Collectivités et secteur public

Définir un nouveau schéma de traitement conforme à la réglementation

Mis à jour le 12/08/2014

Une fois le diagnostic établi, il convient de coordonner la situation initiale avec les exigences réglementaires.

La juxtaposition de la situation initiale, établie par le diagnostic, avec les objectifs réglementaires définit l’évolution a minima à apporter au schéma de traitement. Celui-ci devrait dans l’idéal favoriser la prévention et diriger au maximum :

  • les déchets organiques et les déchets recyclables vers une valorisation matière ;
  • les déchets avec un pouvoir calorifique (PCI) élevé vers une valorisation énergétique ;
  • les déchets résiduels vers l’élimination en installation de stockage.
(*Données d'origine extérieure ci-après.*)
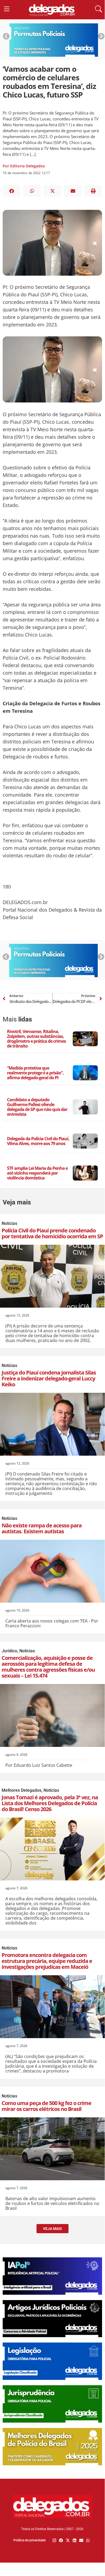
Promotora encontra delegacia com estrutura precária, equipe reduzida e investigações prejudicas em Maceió (47, 1960)
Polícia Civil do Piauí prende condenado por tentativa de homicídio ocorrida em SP (52, 1233)
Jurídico (9, 1650)
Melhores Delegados (21, 1790)
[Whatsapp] (88, 2540)
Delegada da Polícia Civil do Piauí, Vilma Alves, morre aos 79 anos (38, 1141)
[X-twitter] (67, 2540)
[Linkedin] (74, 2540)
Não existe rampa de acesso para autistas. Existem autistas (42, 1528)
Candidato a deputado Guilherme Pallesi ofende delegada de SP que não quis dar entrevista (37, 1107)
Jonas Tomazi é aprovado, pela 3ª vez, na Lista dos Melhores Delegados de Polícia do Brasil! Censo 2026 (50, 1803)
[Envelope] (81, 2540)
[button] (11, 191)
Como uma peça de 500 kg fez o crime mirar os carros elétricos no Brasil (46, 2106)
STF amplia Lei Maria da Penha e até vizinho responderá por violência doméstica (37, 1173)
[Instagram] (54, 2540)
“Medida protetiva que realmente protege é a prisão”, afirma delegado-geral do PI (35, 1073)
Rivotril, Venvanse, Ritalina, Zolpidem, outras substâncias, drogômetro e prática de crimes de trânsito (36, 1038)
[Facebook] (61, 2540)
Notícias (9, 1223)
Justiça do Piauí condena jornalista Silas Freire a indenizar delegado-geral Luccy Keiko (49, 1378)
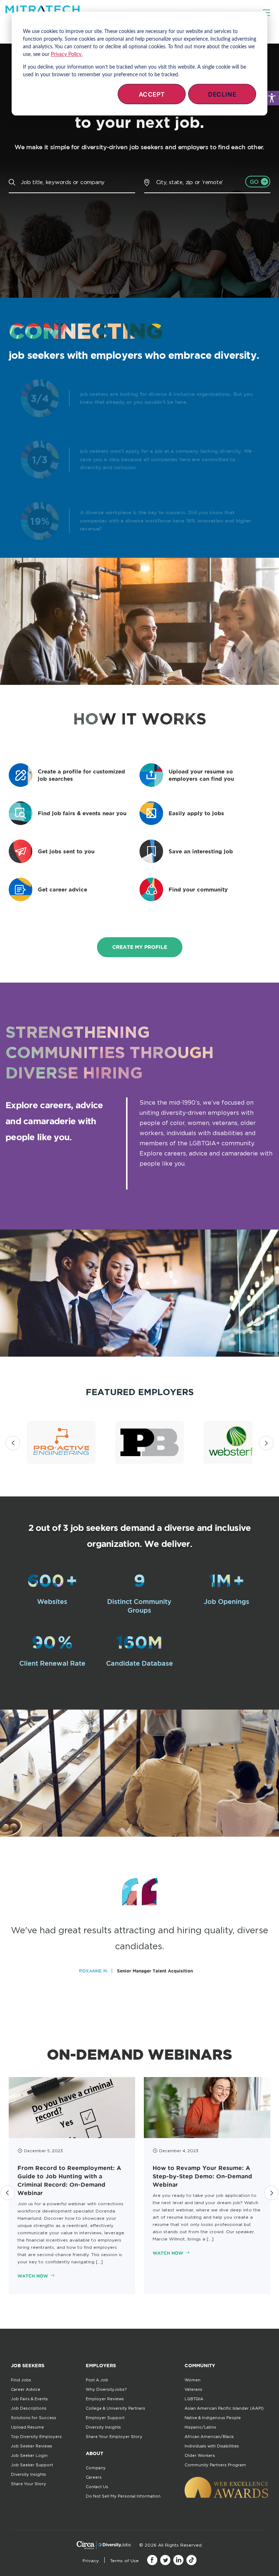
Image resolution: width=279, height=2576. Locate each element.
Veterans (193, 2389)
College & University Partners (115, 2408)
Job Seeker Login (29, 2455)
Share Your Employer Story (114, 2436)
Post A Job (97, 2380)
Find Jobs (21, 2380)
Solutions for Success (33, 2417)
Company (96, 2468)
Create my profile (139, 947)
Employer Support (105, 2417)
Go (254, 181)
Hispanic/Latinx (200, 2427)
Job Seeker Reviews (31, 2446)
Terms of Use (124, 2560)
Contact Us (97, 2486)
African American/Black (209, 2436)
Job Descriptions (28, 2408)
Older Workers (200, 2455)
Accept (152, 94)
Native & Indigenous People (213, 2417)
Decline (222, 94)
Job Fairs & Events (29, 2399)
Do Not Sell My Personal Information (123, 2496)
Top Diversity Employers (36, 2436)
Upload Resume (27, 2427)
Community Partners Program (215, 2465)
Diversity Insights (28, 2474)
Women (193, 2380)
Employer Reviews (105, 2399)
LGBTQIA (194, 2399)
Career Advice (25, 2389)
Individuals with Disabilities (212, 2446)
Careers (94, 2477)
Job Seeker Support (32, 2465)
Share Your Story (28, 2484)
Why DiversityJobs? (106, 2389)
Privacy (90, 2560)
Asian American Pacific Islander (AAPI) (224, 2408)
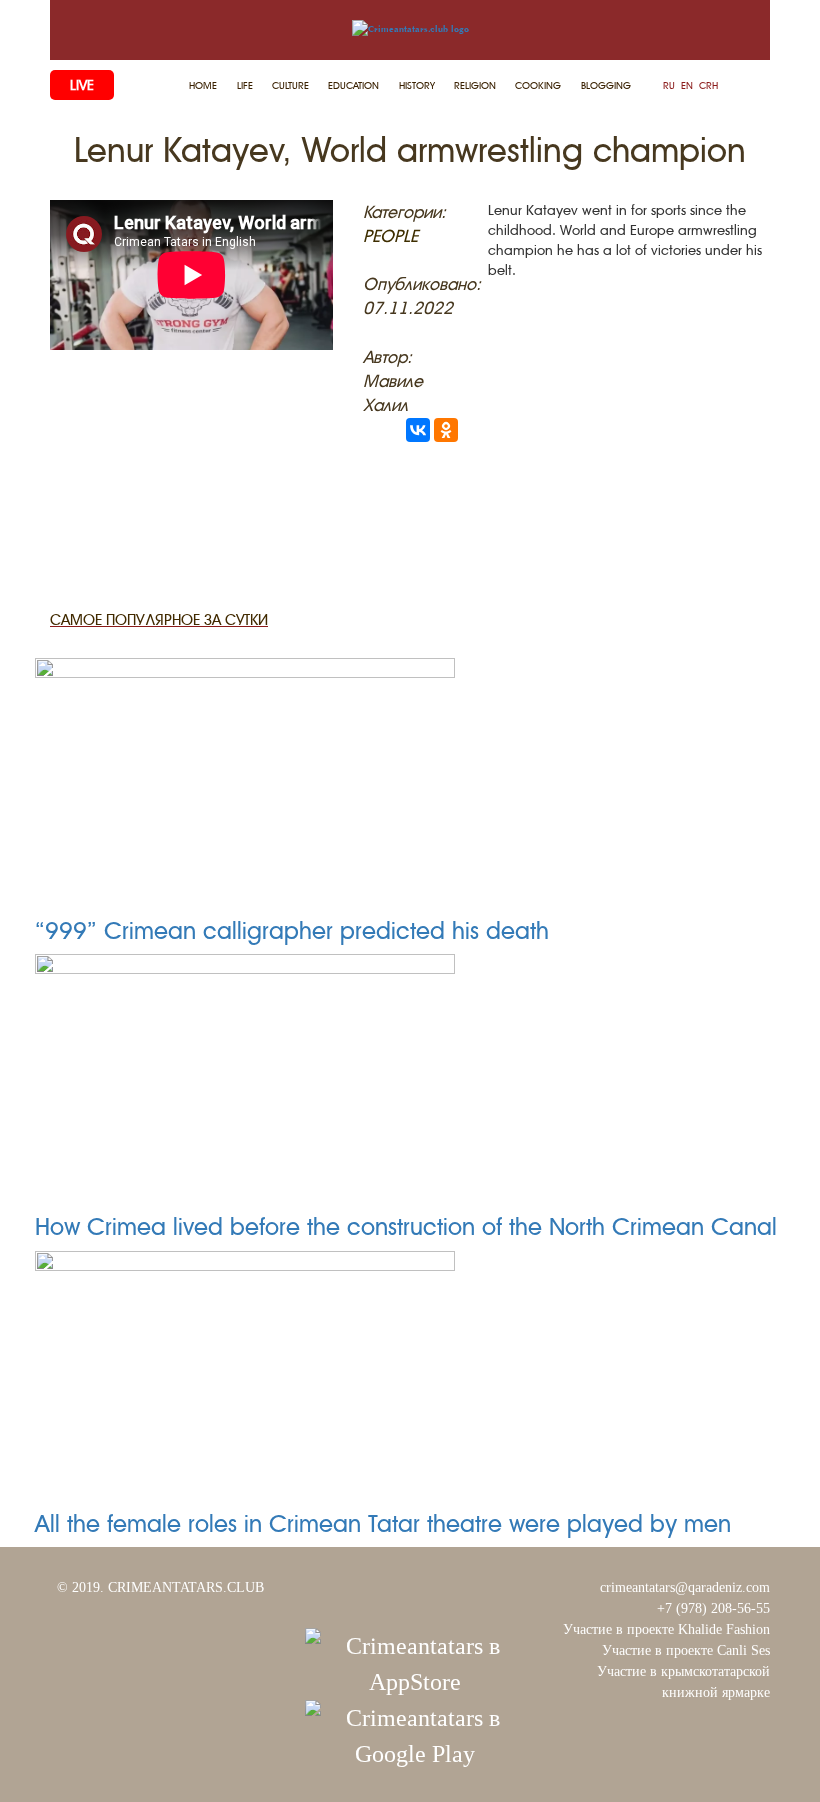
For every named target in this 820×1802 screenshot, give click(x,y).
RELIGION (475, 85)
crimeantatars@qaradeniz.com (685, 1587)
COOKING (538, 85)
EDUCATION (353, 85)
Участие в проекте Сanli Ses (686, 1650)
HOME (203, 85)
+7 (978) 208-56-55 (713, 1608)
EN (687, 85)
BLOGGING (606, 85)
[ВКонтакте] (418, 430)
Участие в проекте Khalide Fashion (666, 1629)
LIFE (245, 85)
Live (82, 85)
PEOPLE (390, 236)
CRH (708, 85)
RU (669, 85)
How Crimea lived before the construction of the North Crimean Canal (406, 1227)
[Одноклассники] (446, 430)
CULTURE (290, 85)
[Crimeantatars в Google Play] (415, 1734)
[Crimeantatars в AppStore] (415, 1662)
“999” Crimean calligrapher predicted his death (292, 931)
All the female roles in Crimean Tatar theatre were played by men (383, 1524)
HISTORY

Une fois le diagnostic réalisé, il convient de coordonner la situation initiale avec les exigences réglementaires.
En effet, la nouvelle solution de traitement sera de respecter la réglementation, qu’elle soit locale (plan de prévention et de gestion des déchets), nationale ou européenne. Elle pourra combiner dans un nouveau schéma de traitement, dimensionné en prenant en compte les efforts de prévention des déchets réalisées et à venir, plusieurs dispositifs de collecte, de tri et de préparation, puis de recyclage, de valorisation organique ou énergétique et, enfin, d’élimination par stockage.

Le schéma de traitement

Ce schéma devrait ainsi, dans l’idéal, utiliser au maximum les déchets comme des ressources, en les valorisant par des modes de traitement adaptés à leurs caractéristiques qui auront été définies lors de la phase de diagnostic :

  • les déchets organiques pourront être évités (action de lutte contre le gaspillage alimentaire ou de gestion raisonnée des espaces verts notamment), gérés à domicile, faire l’objet d’une collecte séparée ou être extraits par un équipement de type TMB avant de faire l’objet d’une valorisation organique ;
  • les déchets recyclables pourront faire l’objet d’une collecte séparée ou être extraits par un équipement de type TMB, puis être orientés vers des centres de tri et de préparation au recyclage ;
  • les déchets présentant un pouvoir calorifique (PCI) élevé, résultant souvent du tri des matières recyclables ou organiques,  pourront se substituer à une autre source d’énergie (Voir expertise déchets / Valorisation énergétique).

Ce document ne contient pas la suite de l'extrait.